Sono di ritorno da un’esperienza straordinaria, soddisfacente sotto alcuni punti di vista, ma sicuramente edificante sotto altri. Ma non è questo il punto focale della situazione. Ci sono giorni che trascorri in armonia con te stesso e in profonda rottura con il mondo che ti ruota intorno; altri giorni invece vivi tutto quello che ti circonda in modo sorridente mentre dentro di te si susseguono violente esplosioni dolorose. Il problema è che non mi sta mai bene nulla di quel che rappresento e che gli altri minano continuamente questo precario equilibrio. Se io sbaglio sono pronto a pagare, quando gli altri sbagliano non c’è speranza. Il problema non è nelle probabilità o nelle possibilità, tutto ruota attorno al modo d’essere individuale e a quello altrui. Le relazioni che legano il mio esistere agli altri sono un trambusto di prese di posizione sbagliate, di pregiudizi infondati, di sogni diametralmente opposti. Mi reputo lontano dal mondo, ma non da questo o da quel mondo, ma da tutti i mondi possibili. Questo perché ieri, oggi e sempre si è data una concezione molto approssimativa della parola VITA. Si danno per scontate emozioni profonde, si vive nel terrore delle piccole cose. Ognuno fa quel che può per gettare fango sul passato, sul presente, dilapidando denari utili per la costruzione del futuro. No, non credo che esista, sia esistito né esisterà mai un mondo di cui io possa sentirmi abitante. Quando ti ritrovi nell’angolo, sei un uomo che non può più osare, non può sognare, non può realizzarsi, non può più vivere.

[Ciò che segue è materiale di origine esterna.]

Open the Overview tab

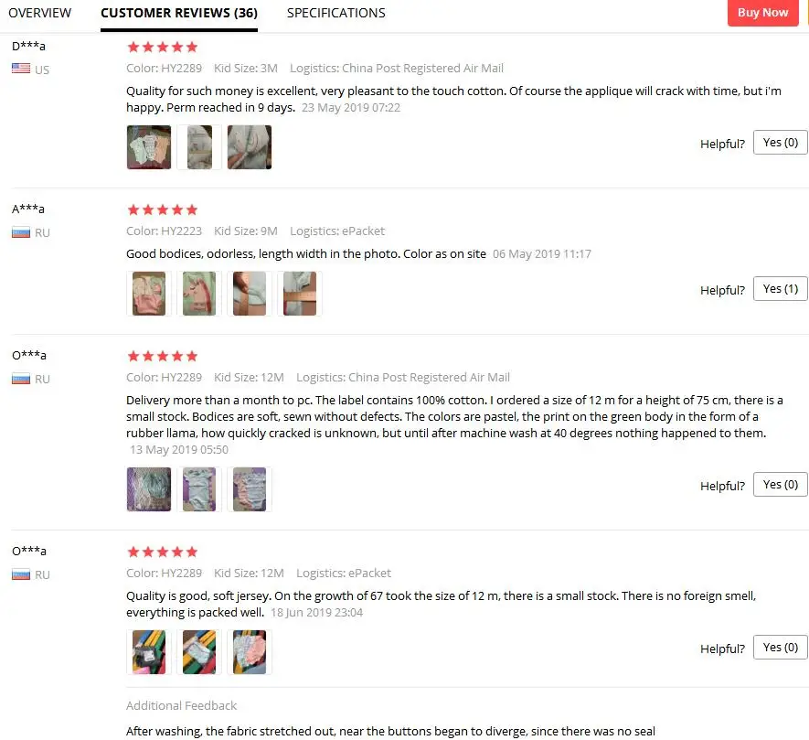coord(39,13)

Credo che ogni individuo si sia posto almeno una volta nella vita la domanda: “Ma che ci faccio io qui?”. Sembrano parole che bruciano nel tempo con l’aumento di una ferma presa di coscienza delle proprie potenzialità, ma la domanda resta ed acquista comunque un significato pregnante. Rappresenta un mettersi in discussione, una scelta di fronte a un bivio fuorviante. Ma induce pur sempre alla riflessione.

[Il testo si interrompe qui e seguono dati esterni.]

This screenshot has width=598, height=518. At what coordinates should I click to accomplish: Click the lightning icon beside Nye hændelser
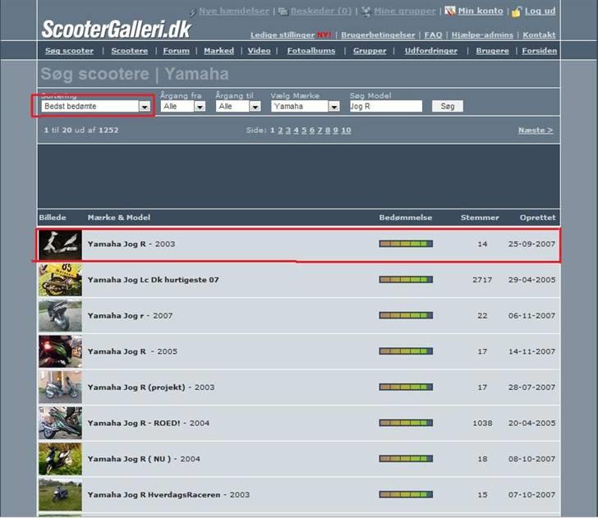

Quando una sera ci si ritrova di fronte a un bicchiere di birra, o quando si è di fronte a un compito apparentemente insormontabile, o quando si è al cospetto di una decisione che rischia di incrinare il rapporto con gli altri ecco che entra in noi la voglia del “non esserci”, la voglia di diventare invisibili. Non è immaturità o scarsa personalità, è uno stato incontrollabile, primordiale, oserei dire bestiale, che spesso celiamo dietro un sorriso amaro o sotto forma di parole troppo plasmabili alle orecchie di chi le ode. Togliersi da un qualcosa che comporta stress, smarrimento, disorientamento è una sensazione che, bene o male, prima o poi, si affronta. Chi può dire di avere sempre coraggio, sprezzo del pericolo imbarazzante quando si trova immerso in un contesto da cui è palesemente avulso o rispetto al quale non ha niente a che fare. Quando ci si sente un macigno sulla testa, un sentimento ci ravviva lo spirito. Si sprofonda nella “non-reazione”, nella vulnerabilità più assoluta e subentra la stupida superficialità.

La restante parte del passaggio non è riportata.